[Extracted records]
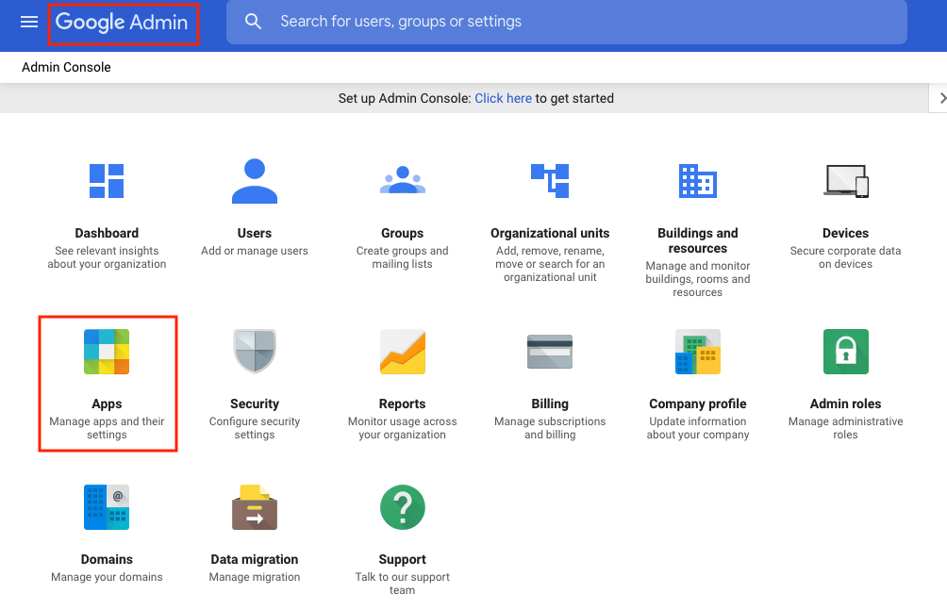
Task: Expand the banner with the right chevron
Action: click(940, 97)

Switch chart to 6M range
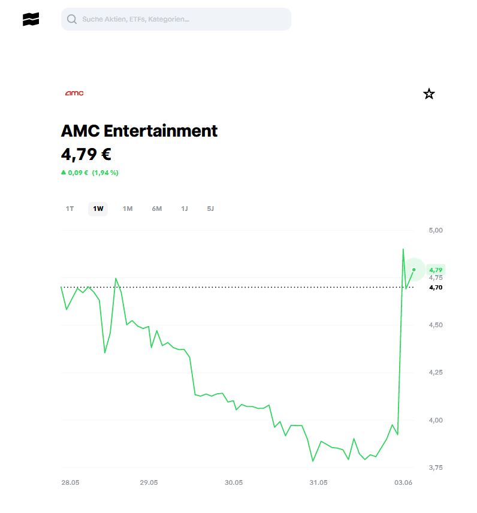[x=157, y=209]
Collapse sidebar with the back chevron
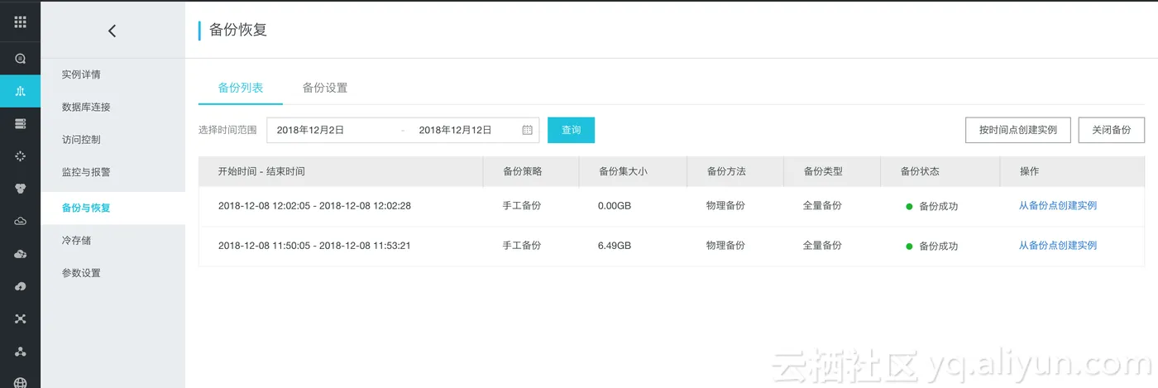1158x388 pixels. coord(112,31)
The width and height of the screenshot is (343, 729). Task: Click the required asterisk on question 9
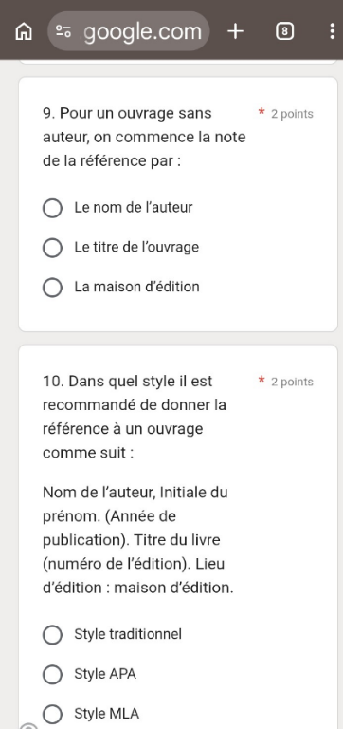(x=262, y=113)

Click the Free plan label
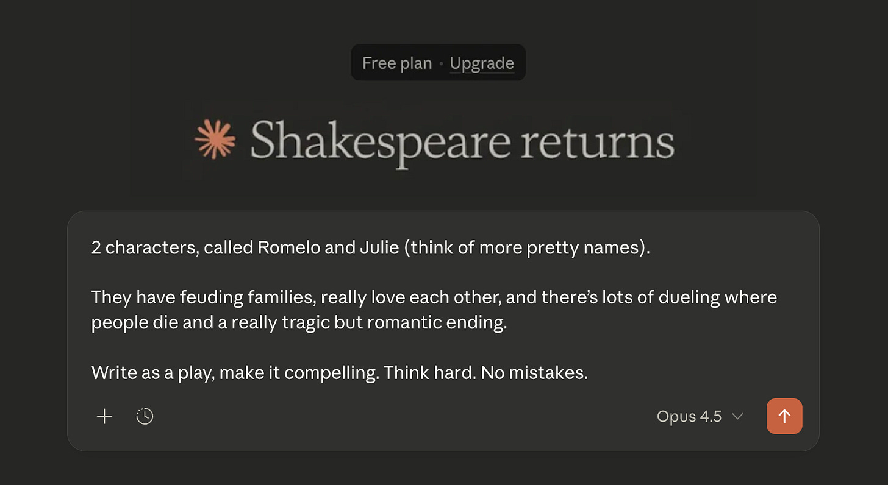click(x=396, y=63)

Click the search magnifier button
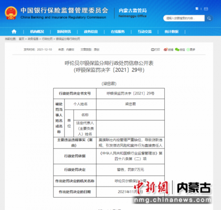pos(209,18)
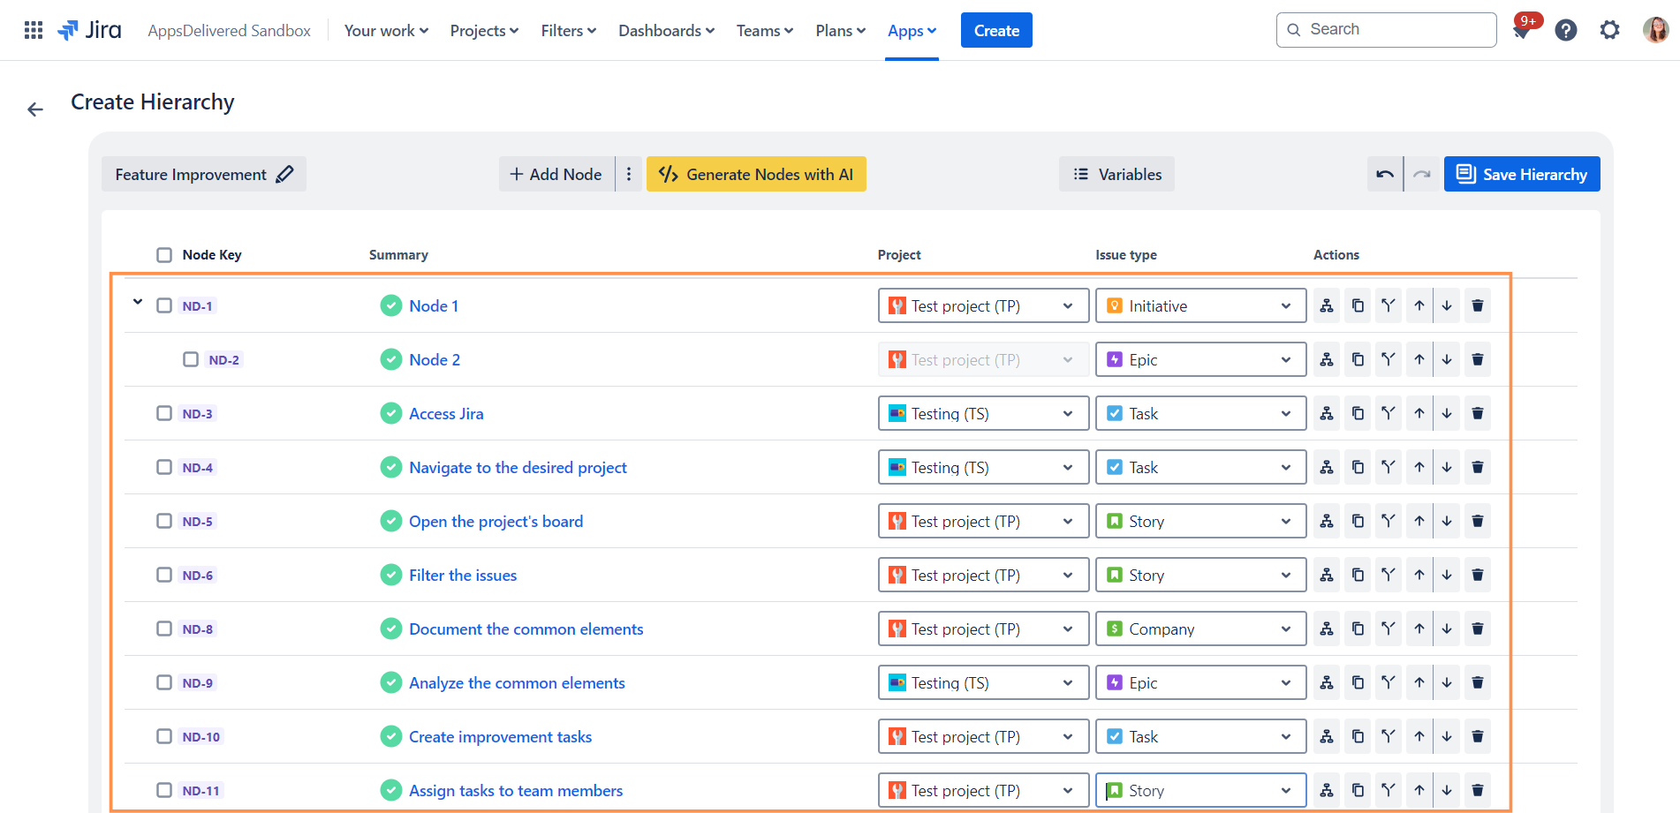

GOAL OF THE EXERCISE. Could you repeat, exactly and with nothing else, the lines from the one containing "The width and" through the last line of the records above, leaving out the pictures?

ANSWER FOR THE TASK.
The width and height of the screenshot is (343, 729). Task: Click the required asterisk on question 9
(x=262, y=113)

Click the Free plan label
click(x=396, y=63)

Click the search magnifier button
pos(209,18)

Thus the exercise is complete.